While the effects of COVID-19 on the respiratory system, including the lungs, are well known, doctors and scientists are discovering that the virus also directly and indirectly impacts the cardiovascular system, including the heart, often with devastating effects. Memorial Hermann-affiliated cardiovascular disease specialist Biswajit Kar, MD, shares surprising new information about the toll the virus is taking on patients of all ages.
“Nobody's an expert on COVID yet,” says Dr. Kar. “We are all learning from the world experience. It's such a novel virus. But one thing is for sure, this virus ravages every part of the body, from the brain to the toe, including every organ. And a significant percentage of death or morbidity is related to the cardiac involvement,” he says.

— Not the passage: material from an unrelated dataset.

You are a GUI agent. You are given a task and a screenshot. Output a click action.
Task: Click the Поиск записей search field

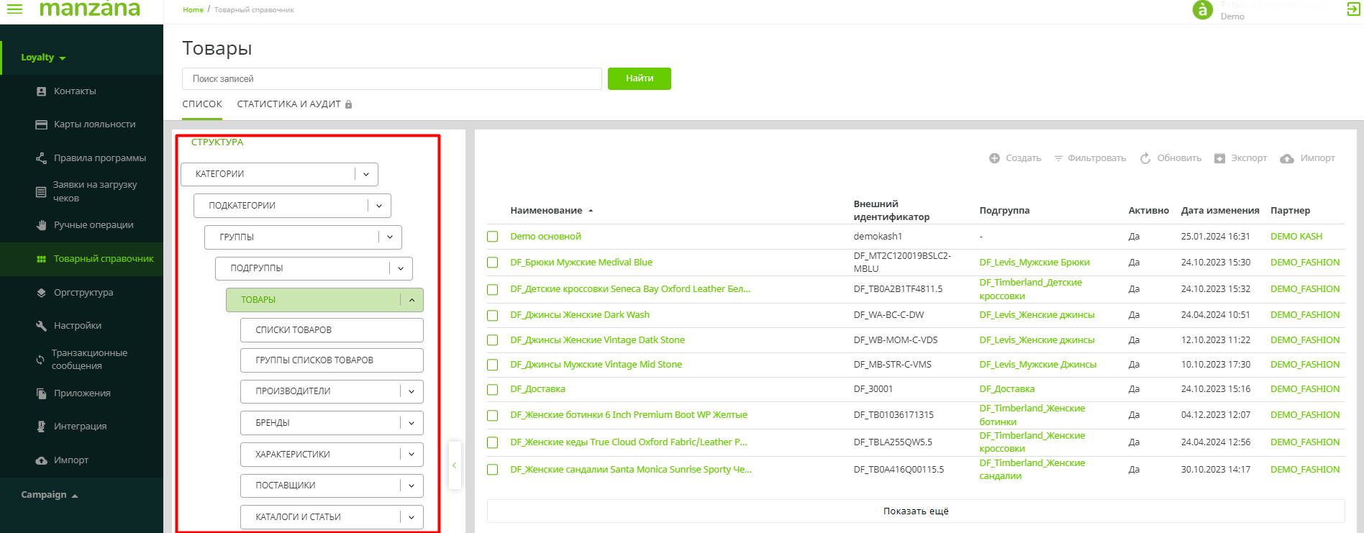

Four Types of Heart Damage
Dr. Kar says the cardiac impact on patients comes in many forms but generally falls into four categories.
1. Inflammation of the Heart Leading to Heart Failure
“COVID patients may develop an inflammation of the heart, causing myocarditis, an inflammation of the middle layer of the heart wall, which can lead to heart failure. Whether the virus directly invades into the heart muscle or it is the interaction of the immune system to kill that virus, in the process the heart muscle cells die as a bystander. And it causes severe pump dysfunction and cardiogenic shock,” says Dr. Kar.
2. Heart Arrhythmias
“Second, because this inflammation is attacking the entirety of the heart, it lends itself to electrical short circuits, causing all kinds of heart arrhythmias (irregular beating of the heart), including ventricular tachycardia, ventricular fibrillation and atrial fibrillation. Some of these arrhythmias are lethal, and they can kill you suddenly. Some of the medicines that are being used to treat COVID—azithromycin, some of the antiretroviral medications and hydroxychloroquine—exacerbate the arrhythmias, triggering even more arrythmias, and potentially more death,” he says.
3. Blood Clots
“And third, this virus, for some reason, affects the sticky cells in the blood, called the megakaryocytes or the platelets, and causes inflammation of the inner lining of blood vessels, called endotheliitis. And because of this, there's a predilection for clots forming all over the body. In about 70 percent of cases, these clots form in the lungs. But in about 30 percent to 40 percent, the clots form all over the body, in veins and arteries of the heart and the rest of the organs, causing malfunction of the organs,” says Dr. Kar.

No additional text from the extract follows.